Tory Poster makerWhile I’m a partly political blogger, I won’t be boring anyone with blow by blow accounts of the campaigns or policy announcements as I care little for either. In my, perhaps idealistic, world we’d be voting for Big Ideas, values and inspiring visions of the way the world should be. All policy would flow from these, rendering detailed policy debate redundant. But we’ll get the opposite, epitomised by the debate on public sector waste. What a charade. Nobody’s going to argue for waste and whoever’s in power will employ the same small clutch of management consultants from time to time to look for efficiency savings. Yawn!
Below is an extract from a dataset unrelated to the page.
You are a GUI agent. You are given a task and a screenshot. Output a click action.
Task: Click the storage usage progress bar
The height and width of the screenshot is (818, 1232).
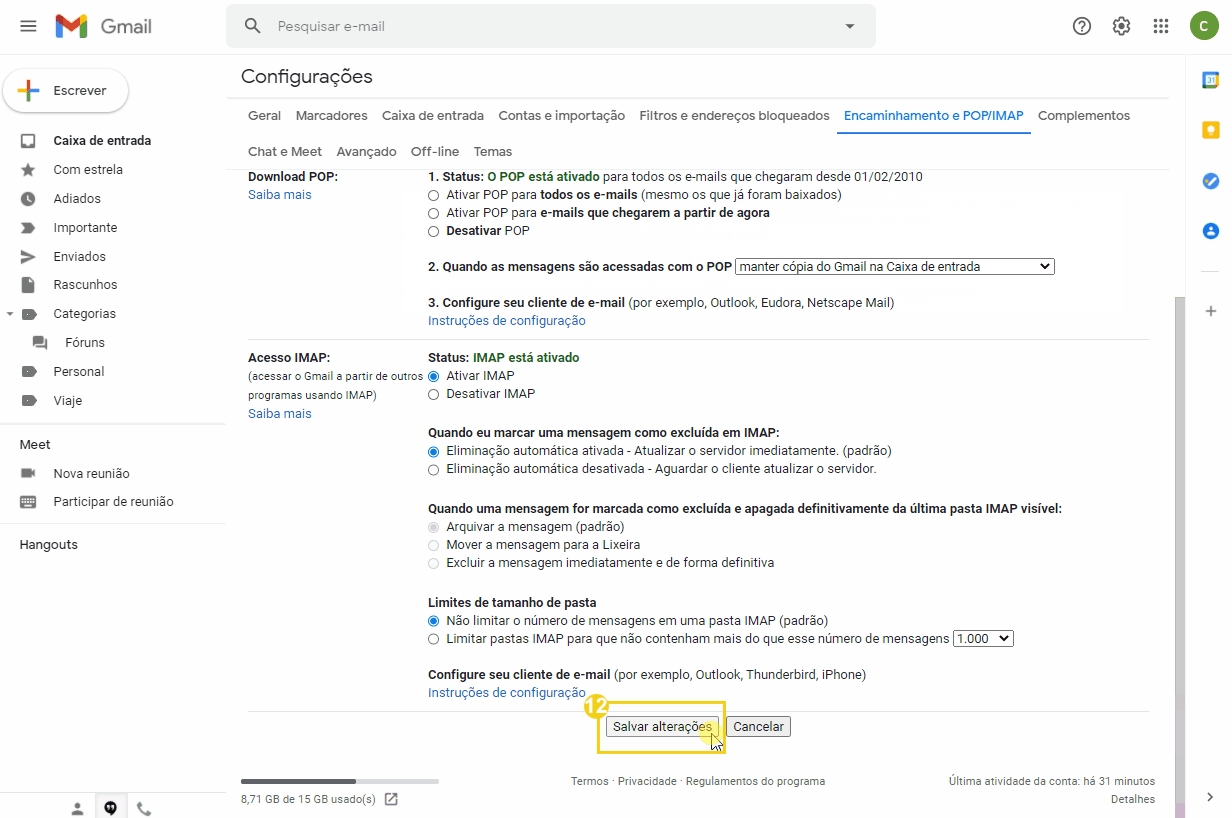pos(339,781)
That said, the Tories’ ‘Are you thinking what we’re thinking?’ campaign is open to parody in wonderful ways thanks to the Conservative Party poster generator, which I first found at Small Values of Cool. More than that it’s actually the closest thing we’re going to get to an ideological discussion. It’s a call for Conservative Common Sense rather than Political Correctness, a divide well worth exploring.
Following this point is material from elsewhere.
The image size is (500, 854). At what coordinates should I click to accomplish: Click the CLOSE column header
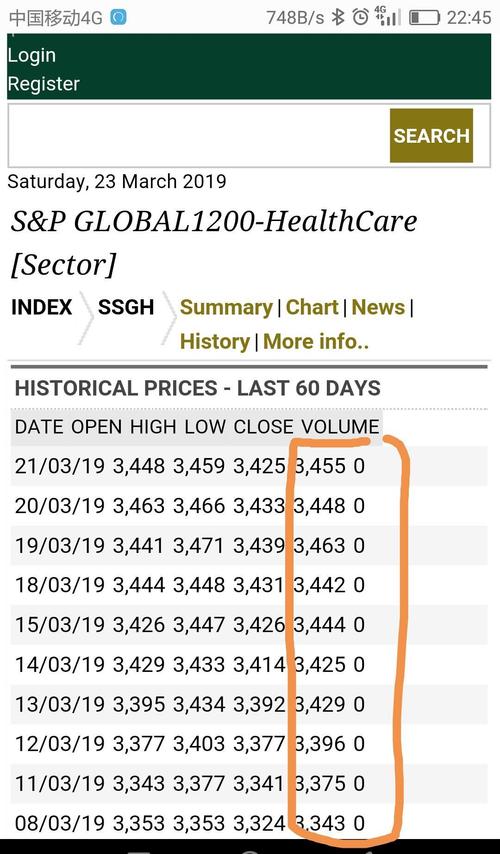tap(265, 426)
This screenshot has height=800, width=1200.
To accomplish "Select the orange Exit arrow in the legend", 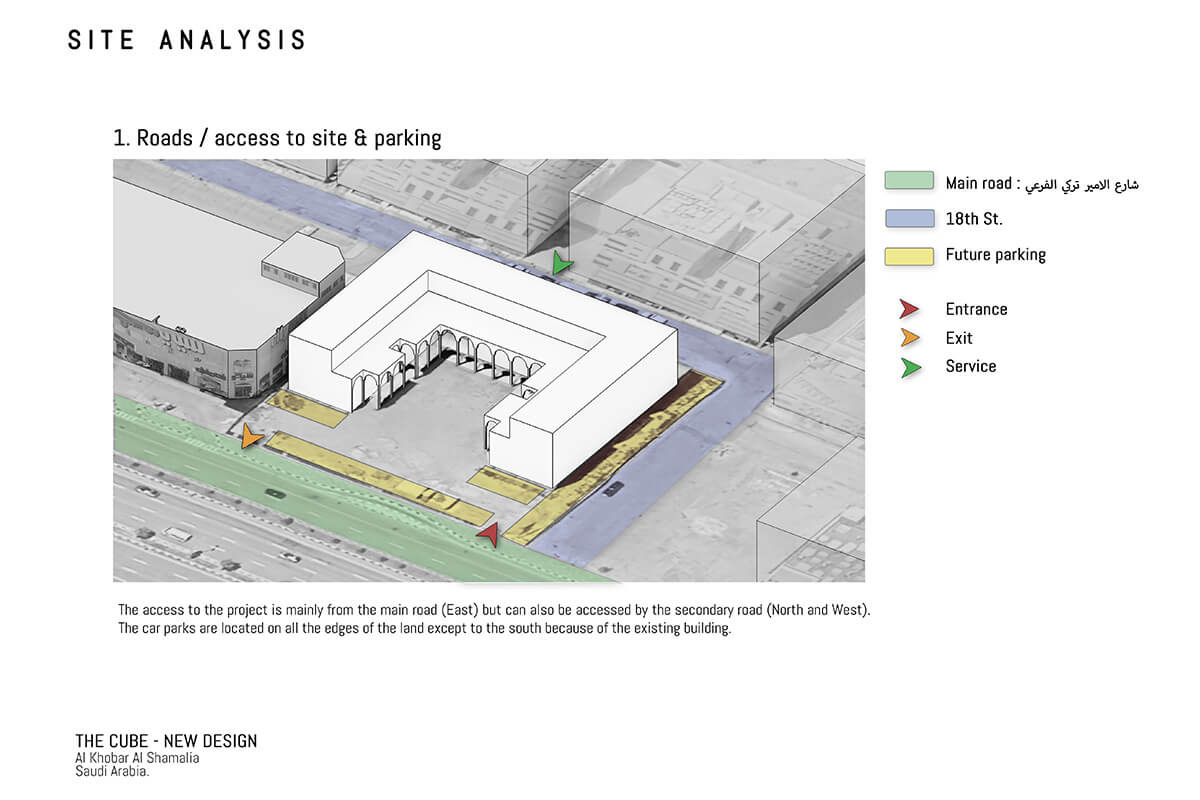I will [x=909, y=337].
Beware of anyone who evokes common sense, implying it to be a shared body of knowledge – the things everyone knows (or should know) to be true – that requires no explanation. Far from being neutral, common sense is acquired by osmosis and reflects the world view and prejudices of the sub-culture to which you belong. So to rely on common sense is to rely on prejudice and while different forms of common sense afflict us all (few have the time to challenge and think everything through) it’s dangerous. (It’s unreliable too. Take the Conservative slogan, ‘How hard is it to keep a hospital clean?’ calling upon common sense to say it’s easy. If it were easy, we’d have no MRSA.)

That said political correctness is common sense to some people, but not to those who’ve thought the issues through and reached politically correct conclusions. Political correctness is just good manners. It’s about not causing offence to those who belong to groups that tend to suffer discrimination because of their race, for example. The politically incorrect are frustrated that their language causes offence and tend to rely on stated intentions or self belief: ‘I’m not racist, but…’. They fail to recognise that a language’s meaning is not fixed and that their words mean different things to different people. They have their own common sense definitions and when somebody else says they’re offended they deny their experience and accuse them of censorship.

Many conservatives genuinely believe themselves not to be racist, but reliance on common sense shows a failure to examine the ideas that drive them: conservatives can’t be sure they’re not racist. And we can go further. Conservatives’ rejection of political correctness requires them to deny (whether they articulate this or not) the existence of racist language and implies that they’re racist by instinct.